[Listed entries]

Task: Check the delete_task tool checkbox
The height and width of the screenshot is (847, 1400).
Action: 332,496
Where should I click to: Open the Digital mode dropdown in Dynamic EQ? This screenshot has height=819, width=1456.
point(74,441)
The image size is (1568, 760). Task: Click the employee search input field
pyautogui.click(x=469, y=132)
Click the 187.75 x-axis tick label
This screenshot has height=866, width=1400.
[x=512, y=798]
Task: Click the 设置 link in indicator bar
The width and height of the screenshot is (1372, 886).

[/Listed entries]

Exercise description: The requested lines run from the one with "Where should I" through the last line of the records. Return them exactly.

Solution for this exercise:
Where should I click to: Open the Digital mode dropdown in Dynamic EQ? This screenshot has height=819, width=1456.
point(74,441)
The image size is (1568, 760). Task: Click the employee search input field
pyautogui.click(x=469, y=132)
Click the 187.75 x-axis tick label
This screenshot has height=866, width=1400.
[x=512, y=798]
Task: Click the 设置 link in indicator bar
The width and height of the screenshot is (1372, 886).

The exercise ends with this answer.